◆ THE INPUT ◆

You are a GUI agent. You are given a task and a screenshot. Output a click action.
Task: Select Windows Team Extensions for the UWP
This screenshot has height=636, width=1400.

...

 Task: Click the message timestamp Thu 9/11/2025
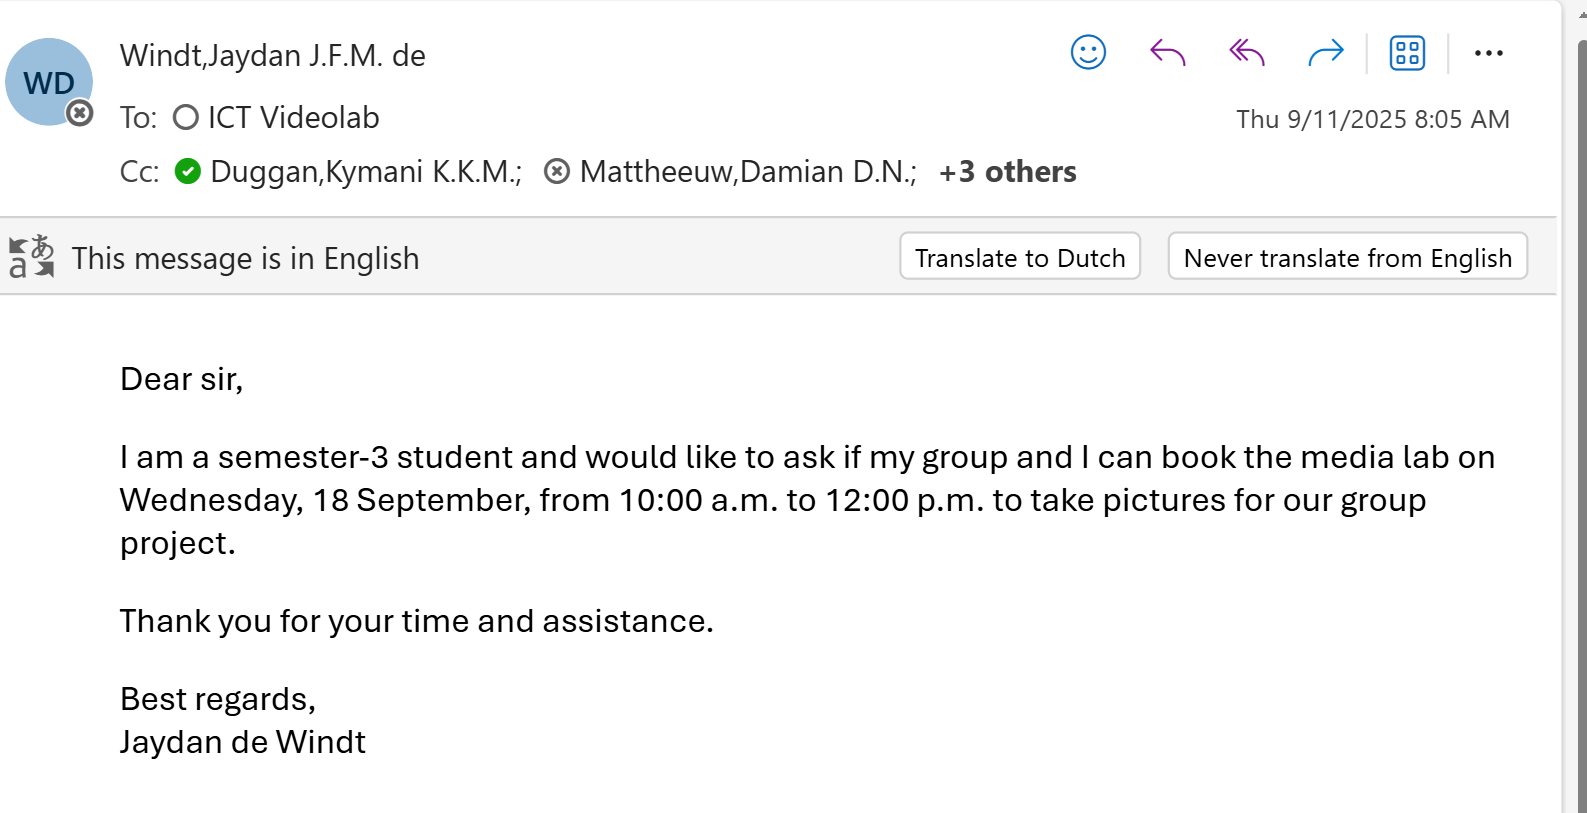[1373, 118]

==

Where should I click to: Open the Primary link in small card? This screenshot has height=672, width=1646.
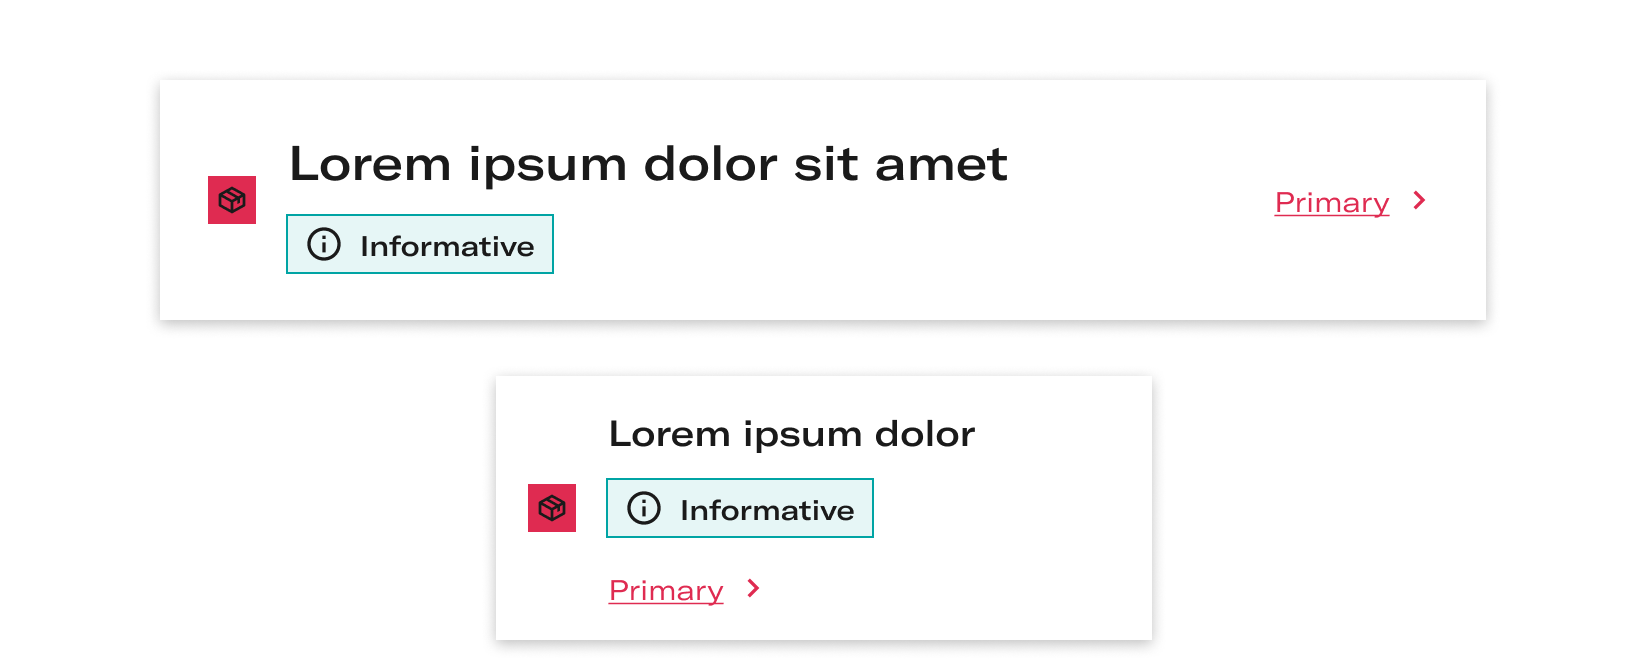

◆ WORK REQUIRED ◆
Could you write out, exactly as they stand, only the lines above that begin at the line with "You are a GUI" and stop after the line with "This screenshot has height=636, width=1400."?

◆ SOLVED EXERCISE ◆
You are a GUI agent. You are given a task and a screenshot. Output a click action.
Task: Select Windows Team Extensions for the UWP
This screenshot has height=636, width=1400.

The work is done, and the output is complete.